Look, Ma, no mouse!
New motion-sensing glove could become virtual keyboard

By Diane Ainsworth, Public Affairs



The acceleration-sensing glove is adorned with tiny confetti-sized accelerometers on each fingertip, which relay information on the position of the fingers to a controller mounted on the top of the glove. The controller transmits the data to a wrist controller, which then sends it to a receiver. When the glove is connected to a computer, the digital data can be converted to text using a specially tailored software program.
Photo courtesy of the UC Berkeley Sensor and Actuator Center

09 May 2001 | It looks something like a bicyclist’s glove, but John Perng, a 21-year-old Berkeley electrical engineering senior, hopes it will replace the computer mouse and keyboard some day. He calls it the “acceleration-sensing glove,” although he knows he’ll have to find a catchier name to turn it into a commercial success.

The hand wear is a prototype for the first wireless glove capable of sensing the location and movement of the human fingers and hand and transmitting that information to a nearby receiver. Plug the receiver into a computer and presto! Consumers will have a wearable, wireless keyboard or mouse-pointing device to help them navigate the Internet.

“This glove, which we call the acceleration-sensing glove, detects and translates finger and hand motions into computer interpreted signals,” said Perng, who works in the university’s Sensor and Actuator Center. “In the rapidly expanding field of wearable computing, this input device could be used much like a palm pilot, an appliance-control remote, an e-mail station or cell phone to access the digital world from virtually any place at any time.”

Gone will be the days when people are tied to their desktop keyboards. Wearable computers with high-speed, low-power radio links — devices like the glove, the Internet watch, e-mail glasses and lapel identity badges — are next in line after the armada of handheld gadgets becomes too cumbersome to lug around.

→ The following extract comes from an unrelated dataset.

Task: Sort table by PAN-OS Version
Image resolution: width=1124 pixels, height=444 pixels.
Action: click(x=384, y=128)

Perng’s glove is adorned with tiny, confetti-sized accelerometers about 1-by-1 centimeters in diameter for each fingertip, to give users a direct hand gesture-to-Internet experience. The fingertip accelerometers are wired to a controller about the size of a matchbook that sits on the top of the gloved hand. The chip includes a sixth accelerometer to measure the tilt of the hand. As the hand moves, data from the fingertip and hand sensors are relayed to a small radio transceiver on a wrist controller, which then sends the information to a computer or laptop 16.5 feet (5 meters) away.

Each accelerometer is an off-the-shelf, analog device that records the position of the fingers and the rotation of the hand with respect to gravity. According to Perng, the sensors used in the hand and wrist controllers are capable of detecting changes of three degrees of freedom in the tilt of an individual’s hand. A new software text editor, custom-designed by Perng and his colleagues to read data from the glove, will translate the information into English.

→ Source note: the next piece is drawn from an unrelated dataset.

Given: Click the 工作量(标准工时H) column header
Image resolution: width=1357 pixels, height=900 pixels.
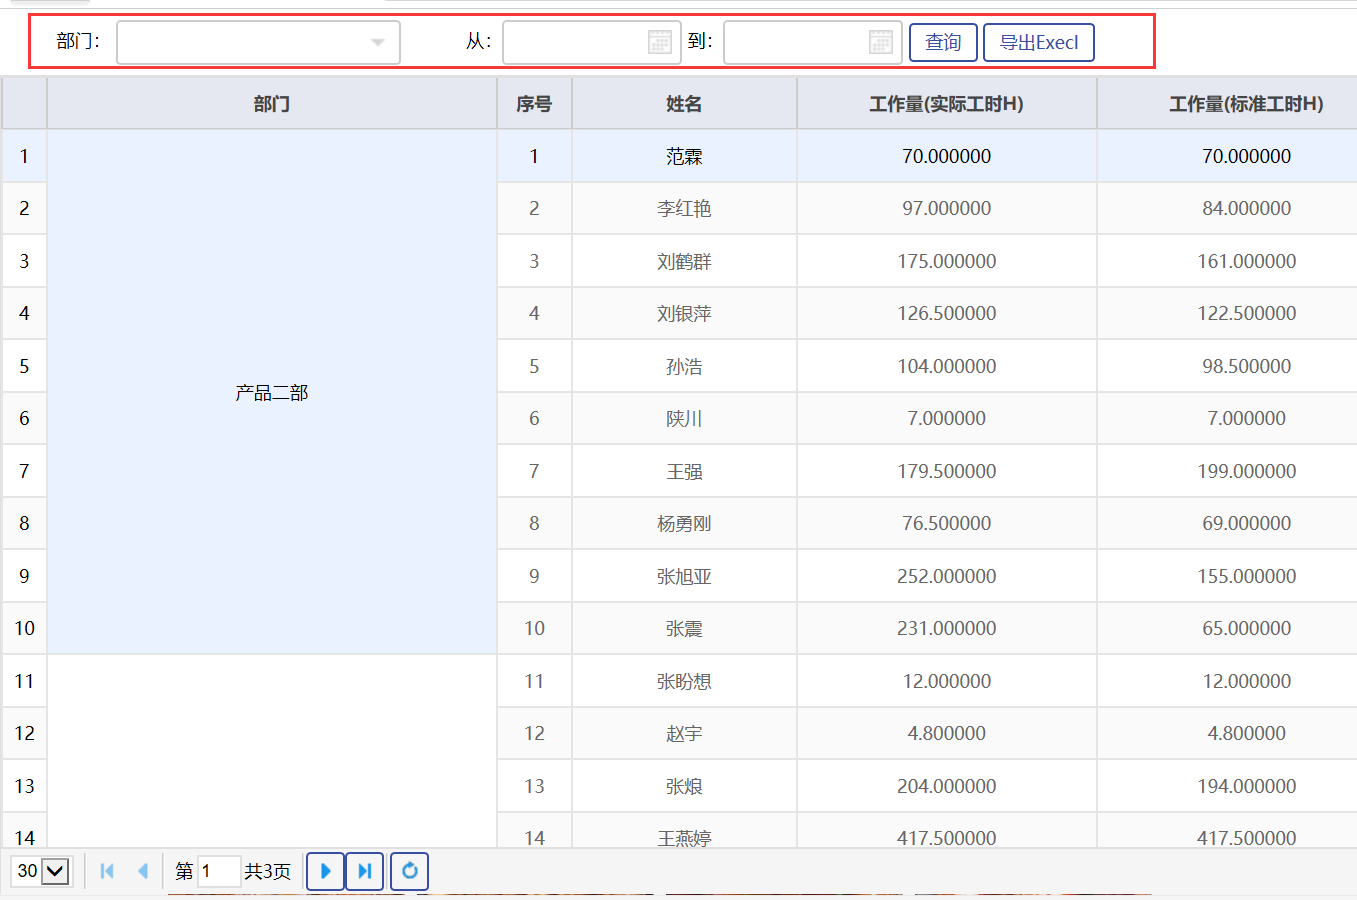Looking at the screenshot, I should pyautogui.click(x=1246, y=104).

Aside from its obvious commercial appeal, the glove will have significant benefits for the hearing impaired. Currently it is capable of detecting about 36 static hand gestures used in American Sign Language and converting the data to text. Researchers hope to extend that range to the full sign language alphabet – all 64 static hand gestures.

“Signers will be able to use their hands as a computer mouse and keyboard to spell words, enter data or perform mathematical calculations – everything that is done with a keyboard,” said Perng, a recipient of a Haas Scholars Program award, which funded his design work. “Deaf people could read along in real-time from a computer monitor wherever they happen to be.”

The acceleration-sensing glove is an experimental design for commercial applications of “smart dust,” a project funded by the Defense Advanced Research Projects Agency and directed by Berkeley Professor Kristofer Pister in the Department of Electrical Engineering and Computer Sciences. The three-year goal of the “smart dust” project is to integrate communications, intelligence, power and sensors into a package that is no larger than 1 cubic millimeter. Seth Hollar, a graduate student in mechanical engineering, and Brian Fisher, an undergraduate in computer science, helped design the circuitry and software for the data glove.

The development of these “smart dust” devices will become part of a program in human-centered computing under Berkeley’s proposed new Center for Information Technology Research in the Interest of Society, and could hit the marketplace in the next five to 10 years.

“All of the electronics and microcircuitry we need to build these devices are commercially available and the glove will have many applications outside of helping the hearing impaired,” Perng said. “It’s part of a shift we are seeing in human-computer interactions, really just the next step in miniaturizing and refining technology.”

Eventually, devices that free up the hands will become so easy and inexpensive to manufacture that “we will all be Internet-enabled people, walking around with the ability to work and play anywhere,” he said.